EXERCISE PROMPT: Report each line from the listing that the string "folder" appears in.

___ MATERIAL PROVIDED ___

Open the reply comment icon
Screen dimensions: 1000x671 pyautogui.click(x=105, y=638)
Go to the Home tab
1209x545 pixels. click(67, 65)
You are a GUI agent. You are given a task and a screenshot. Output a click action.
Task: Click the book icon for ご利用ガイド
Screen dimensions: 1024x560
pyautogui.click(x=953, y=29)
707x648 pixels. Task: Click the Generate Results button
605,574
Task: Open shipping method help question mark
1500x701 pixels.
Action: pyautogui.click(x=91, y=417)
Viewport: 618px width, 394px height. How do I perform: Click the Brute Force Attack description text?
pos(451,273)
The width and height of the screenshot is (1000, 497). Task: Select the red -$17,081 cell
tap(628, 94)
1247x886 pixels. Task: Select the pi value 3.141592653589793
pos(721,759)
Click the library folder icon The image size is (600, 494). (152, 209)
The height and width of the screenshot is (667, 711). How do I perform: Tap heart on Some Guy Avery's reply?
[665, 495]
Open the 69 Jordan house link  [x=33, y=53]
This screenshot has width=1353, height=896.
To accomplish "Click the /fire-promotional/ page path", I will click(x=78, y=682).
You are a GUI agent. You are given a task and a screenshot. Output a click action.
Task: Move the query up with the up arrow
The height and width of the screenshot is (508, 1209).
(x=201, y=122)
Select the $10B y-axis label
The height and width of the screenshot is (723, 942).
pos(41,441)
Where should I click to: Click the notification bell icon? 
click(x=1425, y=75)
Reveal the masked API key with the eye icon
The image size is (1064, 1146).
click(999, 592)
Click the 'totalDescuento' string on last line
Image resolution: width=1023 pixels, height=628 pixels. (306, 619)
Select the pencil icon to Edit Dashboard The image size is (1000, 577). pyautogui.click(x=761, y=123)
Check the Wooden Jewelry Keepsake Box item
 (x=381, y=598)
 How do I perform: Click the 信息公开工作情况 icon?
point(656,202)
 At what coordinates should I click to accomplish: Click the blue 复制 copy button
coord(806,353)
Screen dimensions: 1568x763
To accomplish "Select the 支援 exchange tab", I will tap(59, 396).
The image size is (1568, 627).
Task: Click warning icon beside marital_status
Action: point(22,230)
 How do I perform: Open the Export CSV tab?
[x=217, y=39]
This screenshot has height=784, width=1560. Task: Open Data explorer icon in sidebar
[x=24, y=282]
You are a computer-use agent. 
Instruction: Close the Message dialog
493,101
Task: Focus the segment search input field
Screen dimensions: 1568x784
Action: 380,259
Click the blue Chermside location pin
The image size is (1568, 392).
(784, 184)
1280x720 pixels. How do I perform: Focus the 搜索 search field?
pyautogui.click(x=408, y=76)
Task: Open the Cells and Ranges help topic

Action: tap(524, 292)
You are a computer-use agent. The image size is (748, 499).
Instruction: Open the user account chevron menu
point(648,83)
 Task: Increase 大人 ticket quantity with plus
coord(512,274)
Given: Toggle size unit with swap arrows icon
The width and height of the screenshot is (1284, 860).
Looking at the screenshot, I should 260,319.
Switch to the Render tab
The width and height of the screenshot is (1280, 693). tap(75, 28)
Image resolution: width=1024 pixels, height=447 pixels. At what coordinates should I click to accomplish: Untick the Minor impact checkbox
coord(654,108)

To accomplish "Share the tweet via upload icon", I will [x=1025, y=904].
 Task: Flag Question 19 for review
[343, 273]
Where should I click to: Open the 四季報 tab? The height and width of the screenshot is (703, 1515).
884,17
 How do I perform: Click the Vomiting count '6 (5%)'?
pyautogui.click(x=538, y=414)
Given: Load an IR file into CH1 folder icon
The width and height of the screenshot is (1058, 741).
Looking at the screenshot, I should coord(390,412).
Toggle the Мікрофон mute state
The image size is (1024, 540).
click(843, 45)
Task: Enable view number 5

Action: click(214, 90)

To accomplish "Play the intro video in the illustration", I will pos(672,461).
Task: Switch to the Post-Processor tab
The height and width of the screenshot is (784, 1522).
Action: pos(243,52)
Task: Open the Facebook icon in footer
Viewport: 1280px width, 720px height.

___

WRITTEN SOLUTION:
Click the library folder icon The image size is (600, 494). (152, 209)
Given: Load an IR file into CH1 folder icon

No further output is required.